I'm terrible at writing things like this because I always use 500 words when 50 are needed. Anyone able to help?

And yes, while part of why I'd do this is to open up this discussion and make it ok to self-identify as butch or femme within this community, another part is that I hope that other butches and femmes will attend!

Hi, Dance-With-Me. It might be too late to respond to your post (I see it's a year old), but what I'm hearing is that you feel alone in this group, and not only that, you feel that your self-expression is misunderstood.

I wonder how it has gone with you, being in this group for a while now (if you're still in it).

I've felt exactly the same way, in Meetup groups. But I don't feel inhibited about my identity. If someone has a problem with the kind of women I'm attracted to (butch), I don't care.

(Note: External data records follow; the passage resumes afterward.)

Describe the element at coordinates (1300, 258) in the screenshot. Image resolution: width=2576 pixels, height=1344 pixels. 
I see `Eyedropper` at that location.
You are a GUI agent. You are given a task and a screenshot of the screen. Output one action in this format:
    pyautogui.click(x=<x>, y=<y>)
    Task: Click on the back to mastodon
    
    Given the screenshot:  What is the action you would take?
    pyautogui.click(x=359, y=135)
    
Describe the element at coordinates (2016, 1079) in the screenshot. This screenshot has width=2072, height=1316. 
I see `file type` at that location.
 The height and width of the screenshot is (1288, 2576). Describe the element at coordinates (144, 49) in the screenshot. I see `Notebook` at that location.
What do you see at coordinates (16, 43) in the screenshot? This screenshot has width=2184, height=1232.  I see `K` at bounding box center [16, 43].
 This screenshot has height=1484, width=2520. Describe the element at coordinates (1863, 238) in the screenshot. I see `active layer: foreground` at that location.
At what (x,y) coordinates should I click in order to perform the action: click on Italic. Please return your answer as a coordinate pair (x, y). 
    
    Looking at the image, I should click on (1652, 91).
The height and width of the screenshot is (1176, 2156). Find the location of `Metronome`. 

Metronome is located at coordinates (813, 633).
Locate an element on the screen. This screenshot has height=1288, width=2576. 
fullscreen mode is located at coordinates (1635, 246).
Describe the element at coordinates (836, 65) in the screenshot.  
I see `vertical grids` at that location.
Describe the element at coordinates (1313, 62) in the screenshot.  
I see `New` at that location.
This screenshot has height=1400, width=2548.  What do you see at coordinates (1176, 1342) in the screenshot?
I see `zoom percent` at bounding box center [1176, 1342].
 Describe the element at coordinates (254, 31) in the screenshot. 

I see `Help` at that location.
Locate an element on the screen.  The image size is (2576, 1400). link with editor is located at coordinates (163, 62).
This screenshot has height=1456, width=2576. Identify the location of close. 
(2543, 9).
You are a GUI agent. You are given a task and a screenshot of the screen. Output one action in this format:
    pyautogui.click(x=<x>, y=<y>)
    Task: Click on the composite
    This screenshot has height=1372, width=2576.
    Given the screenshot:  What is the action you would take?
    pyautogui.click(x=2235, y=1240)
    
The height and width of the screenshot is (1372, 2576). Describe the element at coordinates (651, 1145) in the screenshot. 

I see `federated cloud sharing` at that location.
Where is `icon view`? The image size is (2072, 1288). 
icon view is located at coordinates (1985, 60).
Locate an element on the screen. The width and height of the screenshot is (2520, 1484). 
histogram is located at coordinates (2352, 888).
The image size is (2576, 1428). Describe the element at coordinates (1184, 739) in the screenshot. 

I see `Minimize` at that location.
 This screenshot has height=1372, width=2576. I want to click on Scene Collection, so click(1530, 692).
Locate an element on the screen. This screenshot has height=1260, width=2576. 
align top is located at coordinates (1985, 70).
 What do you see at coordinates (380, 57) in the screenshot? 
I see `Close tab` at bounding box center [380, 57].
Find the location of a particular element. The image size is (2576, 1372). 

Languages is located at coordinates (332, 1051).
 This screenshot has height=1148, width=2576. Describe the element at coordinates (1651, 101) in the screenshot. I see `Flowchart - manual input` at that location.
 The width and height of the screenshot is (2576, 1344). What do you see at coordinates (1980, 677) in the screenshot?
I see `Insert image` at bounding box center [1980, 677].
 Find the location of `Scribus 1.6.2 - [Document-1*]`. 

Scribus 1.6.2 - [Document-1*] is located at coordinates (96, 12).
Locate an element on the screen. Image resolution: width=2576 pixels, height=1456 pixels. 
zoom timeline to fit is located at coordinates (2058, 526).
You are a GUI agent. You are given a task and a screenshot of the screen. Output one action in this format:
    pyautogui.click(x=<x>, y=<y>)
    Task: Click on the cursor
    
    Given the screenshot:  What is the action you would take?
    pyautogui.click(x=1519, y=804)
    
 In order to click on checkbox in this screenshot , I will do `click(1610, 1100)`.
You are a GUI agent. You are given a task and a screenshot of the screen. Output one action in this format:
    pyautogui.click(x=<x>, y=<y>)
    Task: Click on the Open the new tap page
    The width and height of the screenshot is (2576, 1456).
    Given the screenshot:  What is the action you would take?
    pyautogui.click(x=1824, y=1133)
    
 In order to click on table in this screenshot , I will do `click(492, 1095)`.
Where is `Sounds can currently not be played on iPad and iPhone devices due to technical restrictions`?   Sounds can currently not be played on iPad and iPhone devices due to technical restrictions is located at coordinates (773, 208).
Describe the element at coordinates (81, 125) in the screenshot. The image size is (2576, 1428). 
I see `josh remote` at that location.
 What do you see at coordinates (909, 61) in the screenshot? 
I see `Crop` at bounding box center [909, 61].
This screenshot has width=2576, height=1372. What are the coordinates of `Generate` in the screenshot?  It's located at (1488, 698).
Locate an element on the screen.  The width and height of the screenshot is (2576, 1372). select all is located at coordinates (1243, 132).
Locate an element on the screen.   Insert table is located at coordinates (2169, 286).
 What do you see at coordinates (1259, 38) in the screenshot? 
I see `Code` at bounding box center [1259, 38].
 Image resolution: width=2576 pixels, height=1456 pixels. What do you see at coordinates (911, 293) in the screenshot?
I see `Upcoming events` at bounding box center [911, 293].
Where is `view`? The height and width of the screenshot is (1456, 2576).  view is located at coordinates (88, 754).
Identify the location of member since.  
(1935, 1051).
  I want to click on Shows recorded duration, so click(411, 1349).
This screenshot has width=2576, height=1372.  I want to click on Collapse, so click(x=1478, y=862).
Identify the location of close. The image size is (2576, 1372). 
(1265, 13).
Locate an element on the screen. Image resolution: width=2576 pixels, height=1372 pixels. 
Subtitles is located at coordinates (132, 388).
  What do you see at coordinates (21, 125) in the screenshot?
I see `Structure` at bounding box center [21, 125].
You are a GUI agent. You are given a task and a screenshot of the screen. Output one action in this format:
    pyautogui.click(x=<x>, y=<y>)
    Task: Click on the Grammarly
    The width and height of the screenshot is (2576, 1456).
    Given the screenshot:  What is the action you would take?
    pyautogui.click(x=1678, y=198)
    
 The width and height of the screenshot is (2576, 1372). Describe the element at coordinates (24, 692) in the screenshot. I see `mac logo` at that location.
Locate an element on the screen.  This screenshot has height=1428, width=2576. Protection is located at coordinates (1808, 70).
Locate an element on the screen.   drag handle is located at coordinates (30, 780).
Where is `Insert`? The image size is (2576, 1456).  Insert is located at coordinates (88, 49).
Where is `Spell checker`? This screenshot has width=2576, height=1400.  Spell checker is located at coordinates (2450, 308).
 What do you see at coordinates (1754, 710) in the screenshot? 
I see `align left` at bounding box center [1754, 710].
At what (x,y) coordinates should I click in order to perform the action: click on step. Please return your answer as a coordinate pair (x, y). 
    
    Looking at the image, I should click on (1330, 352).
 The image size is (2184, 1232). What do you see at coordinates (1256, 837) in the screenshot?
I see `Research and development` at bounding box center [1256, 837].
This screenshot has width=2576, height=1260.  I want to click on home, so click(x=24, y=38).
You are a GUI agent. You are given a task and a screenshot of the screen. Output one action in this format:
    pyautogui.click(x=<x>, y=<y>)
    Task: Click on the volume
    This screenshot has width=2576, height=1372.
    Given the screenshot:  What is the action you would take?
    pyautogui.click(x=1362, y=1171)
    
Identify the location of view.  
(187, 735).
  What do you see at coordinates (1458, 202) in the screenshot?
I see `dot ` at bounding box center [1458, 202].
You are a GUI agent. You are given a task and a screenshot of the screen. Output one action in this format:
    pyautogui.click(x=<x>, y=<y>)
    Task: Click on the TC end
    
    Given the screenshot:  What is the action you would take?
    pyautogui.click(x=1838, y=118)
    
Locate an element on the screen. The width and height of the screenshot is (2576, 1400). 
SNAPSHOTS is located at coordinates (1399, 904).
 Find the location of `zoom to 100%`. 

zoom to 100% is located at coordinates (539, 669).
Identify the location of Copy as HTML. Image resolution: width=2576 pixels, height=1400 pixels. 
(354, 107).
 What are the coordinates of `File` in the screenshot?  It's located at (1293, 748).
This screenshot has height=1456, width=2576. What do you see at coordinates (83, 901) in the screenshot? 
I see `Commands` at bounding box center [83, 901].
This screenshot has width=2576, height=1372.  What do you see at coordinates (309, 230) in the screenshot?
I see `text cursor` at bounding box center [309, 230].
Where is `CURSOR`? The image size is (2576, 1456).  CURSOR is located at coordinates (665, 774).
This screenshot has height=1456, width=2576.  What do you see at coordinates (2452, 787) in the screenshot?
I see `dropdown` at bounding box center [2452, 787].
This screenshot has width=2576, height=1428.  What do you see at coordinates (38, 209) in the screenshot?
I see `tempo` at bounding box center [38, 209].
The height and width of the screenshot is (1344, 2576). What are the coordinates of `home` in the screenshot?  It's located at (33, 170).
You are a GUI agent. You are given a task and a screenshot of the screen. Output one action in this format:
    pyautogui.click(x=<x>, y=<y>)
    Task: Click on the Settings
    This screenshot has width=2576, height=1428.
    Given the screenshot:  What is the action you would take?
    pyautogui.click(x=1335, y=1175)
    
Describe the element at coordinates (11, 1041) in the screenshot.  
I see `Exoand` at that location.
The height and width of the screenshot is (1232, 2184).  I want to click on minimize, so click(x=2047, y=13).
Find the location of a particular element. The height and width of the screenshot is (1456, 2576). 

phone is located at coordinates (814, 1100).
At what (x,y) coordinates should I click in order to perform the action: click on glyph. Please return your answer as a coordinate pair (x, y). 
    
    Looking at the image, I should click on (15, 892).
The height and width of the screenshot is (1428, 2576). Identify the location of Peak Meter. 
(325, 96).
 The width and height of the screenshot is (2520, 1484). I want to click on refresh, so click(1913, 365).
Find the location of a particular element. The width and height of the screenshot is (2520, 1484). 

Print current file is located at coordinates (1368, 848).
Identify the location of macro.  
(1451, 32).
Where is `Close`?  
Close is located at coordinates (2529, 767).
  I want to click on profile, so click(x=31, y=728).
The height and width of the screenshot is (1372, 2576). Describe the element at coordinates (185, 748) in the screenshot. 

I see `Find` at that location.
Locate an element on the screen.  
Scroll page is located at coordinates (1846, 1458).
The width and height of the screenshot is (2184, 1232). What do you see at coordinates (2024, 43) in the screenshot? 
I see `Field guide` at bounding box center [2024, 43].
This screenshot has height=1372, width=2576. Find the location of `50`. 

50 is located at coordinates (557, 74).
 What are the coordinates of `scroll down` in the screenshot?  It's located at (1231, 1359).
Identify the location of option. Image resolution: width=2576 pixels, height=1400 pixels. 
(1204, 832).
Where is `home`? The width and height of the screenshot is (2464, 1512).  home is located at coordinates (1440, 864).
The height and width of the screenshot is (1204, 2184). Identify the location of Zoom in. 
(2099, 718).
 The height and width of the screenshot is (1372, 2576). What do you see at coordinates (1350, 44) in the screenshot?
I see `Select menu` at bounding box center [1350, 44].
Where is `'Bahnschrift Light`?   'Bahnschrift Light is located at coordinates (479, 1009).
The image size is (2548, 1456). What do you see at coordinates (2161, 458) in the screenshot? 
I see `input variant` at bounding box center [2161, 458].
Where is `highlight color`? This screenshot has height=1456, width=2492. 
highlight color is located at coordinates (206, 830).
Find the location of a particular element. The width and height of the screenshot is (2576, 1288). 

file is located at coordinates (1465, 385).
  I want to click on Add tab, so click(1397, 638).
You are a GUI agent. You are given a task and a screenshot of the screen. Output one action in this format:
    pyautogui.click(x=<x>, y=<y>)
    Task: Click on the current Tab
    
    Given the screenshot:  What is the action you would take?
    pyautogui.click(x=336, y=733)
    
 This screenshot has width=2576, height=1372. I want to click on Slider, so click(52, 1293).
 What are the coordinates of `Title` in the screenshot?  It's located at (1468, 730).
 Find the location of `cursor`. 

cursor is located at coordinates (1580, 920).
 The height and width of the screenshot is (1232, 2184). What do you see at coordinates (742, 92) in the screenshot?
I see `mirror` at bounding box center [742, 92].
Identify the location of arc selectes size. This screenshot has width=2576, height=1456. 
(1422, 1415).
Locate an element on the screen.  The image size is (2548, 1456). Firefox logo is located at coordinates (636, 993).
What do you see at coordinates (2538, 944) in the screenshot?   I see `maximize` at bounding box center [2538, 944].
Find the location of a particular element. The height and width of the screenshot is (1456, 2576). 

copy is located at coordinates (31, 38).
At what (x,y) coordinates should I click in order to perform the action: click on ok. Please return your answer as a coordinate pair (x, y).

Meetup groups that are centered around a shared interest might be a better place to connect. But I've always found that groups centered on sexual preference or identity don't yield a lot of potential friends for me.

I imagine straight people getting together because they share being straight, and the collection of people it would attract. What are the odds of friendships forming?

I'm sure my logic is really flawed here. Just bottom line, I'm saying I relate to how you're feeling, except I would never try to educate people. I'm just myself and anyone who can handle that is welcome to hang around and talk.